Data listing:
++++++++++

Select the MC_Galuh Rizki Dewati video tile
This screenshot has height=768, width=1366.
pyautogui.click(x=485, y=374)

++++++++++

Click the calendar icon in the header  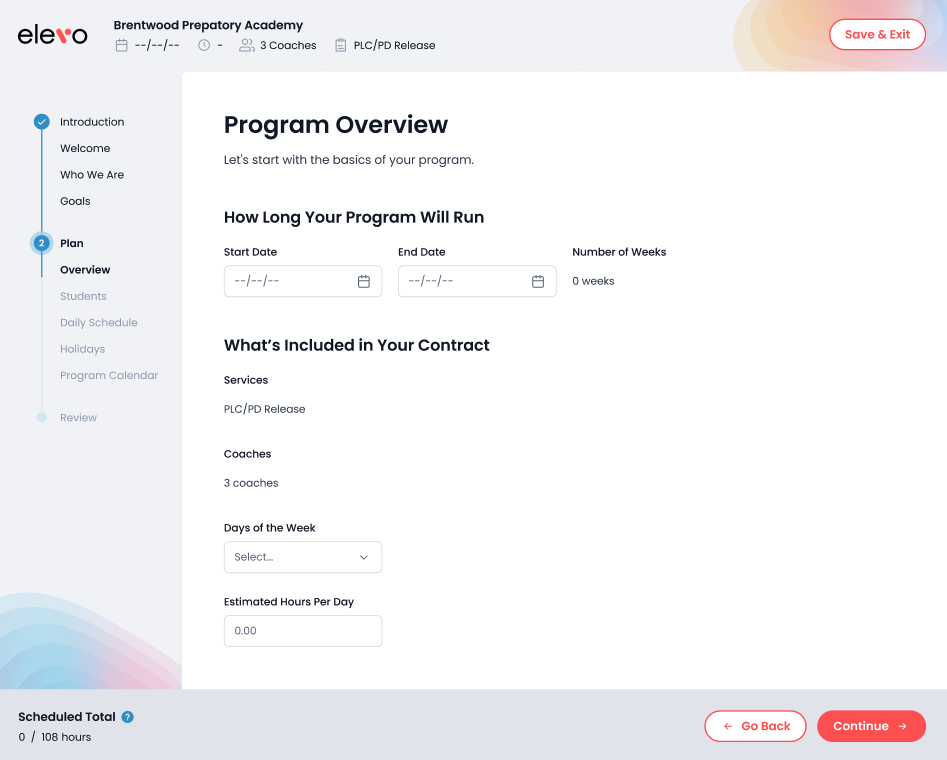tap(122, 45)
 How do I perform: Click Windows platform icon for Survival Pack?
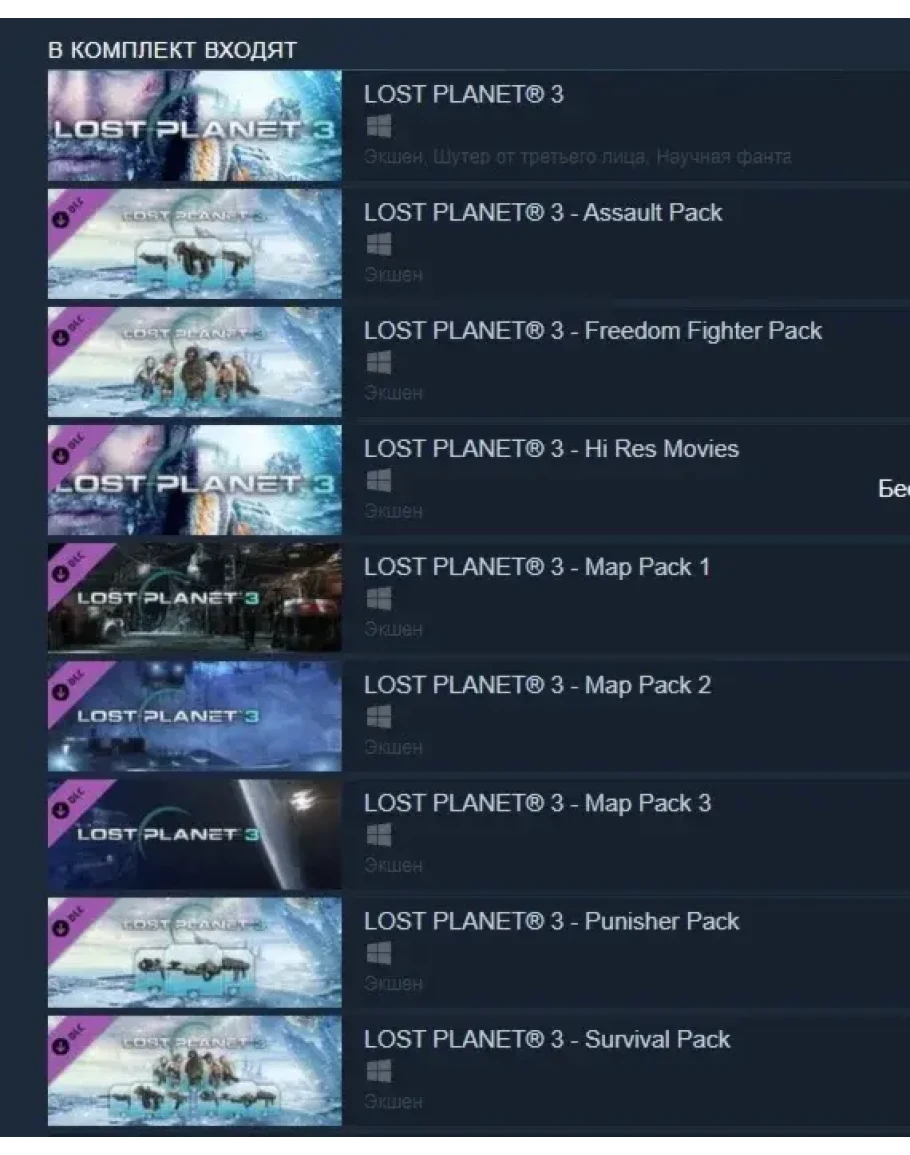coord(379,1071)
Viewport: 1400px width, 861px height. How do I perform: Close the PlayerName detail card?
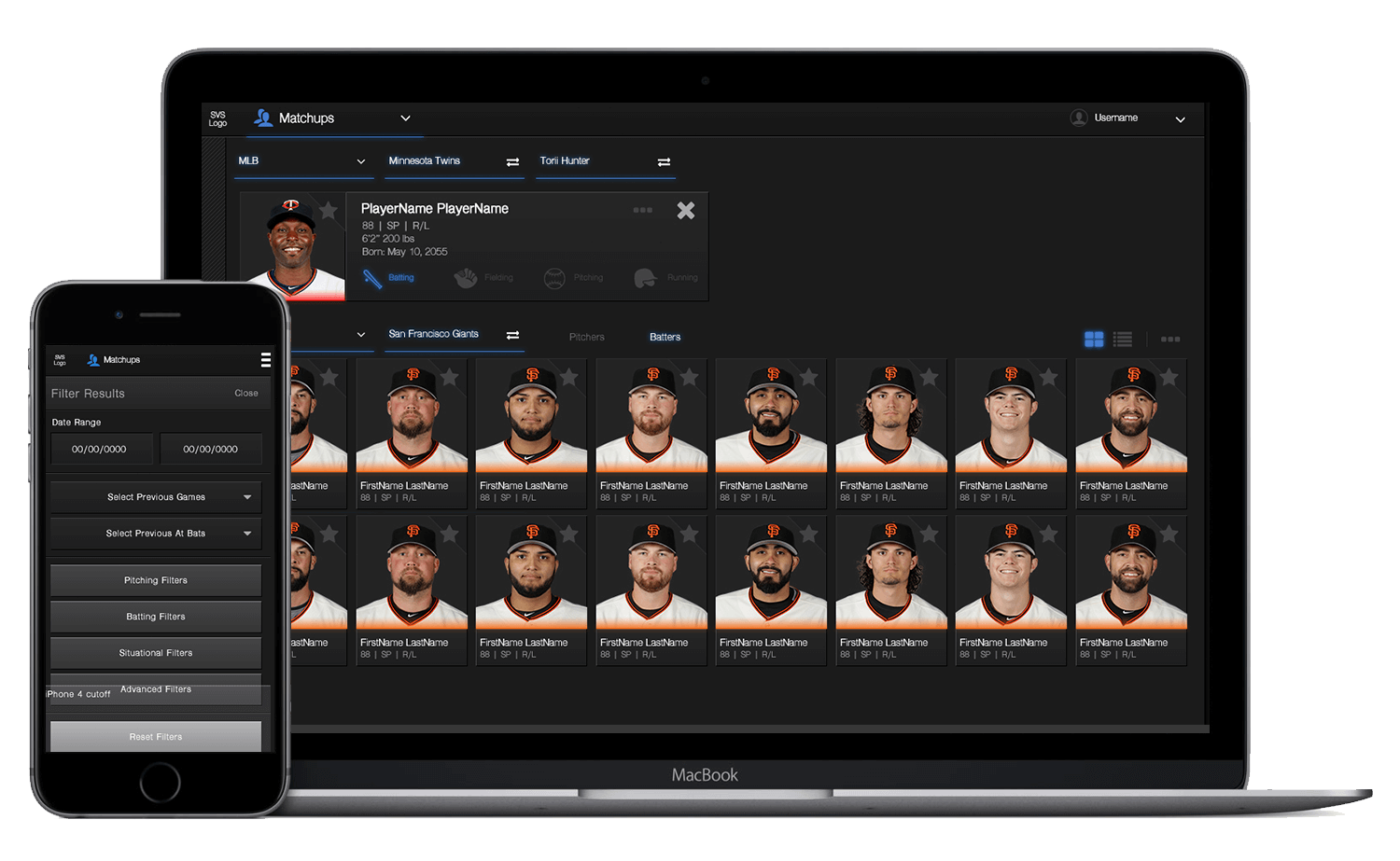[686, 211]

++++++++++

The exercise:
Retype the rows starting at the line that contains "Select the MC_Galuh Rizki Dewati video tile" and ending at the line that contains "pyautogui.click(x=485, y=374)", both included, character for character.

Worked answer:
Select the MC_Galuh Rizki Dewati video tile
This screenshot has height=768, width=1366.
pyautogui.click(x=485, y=374)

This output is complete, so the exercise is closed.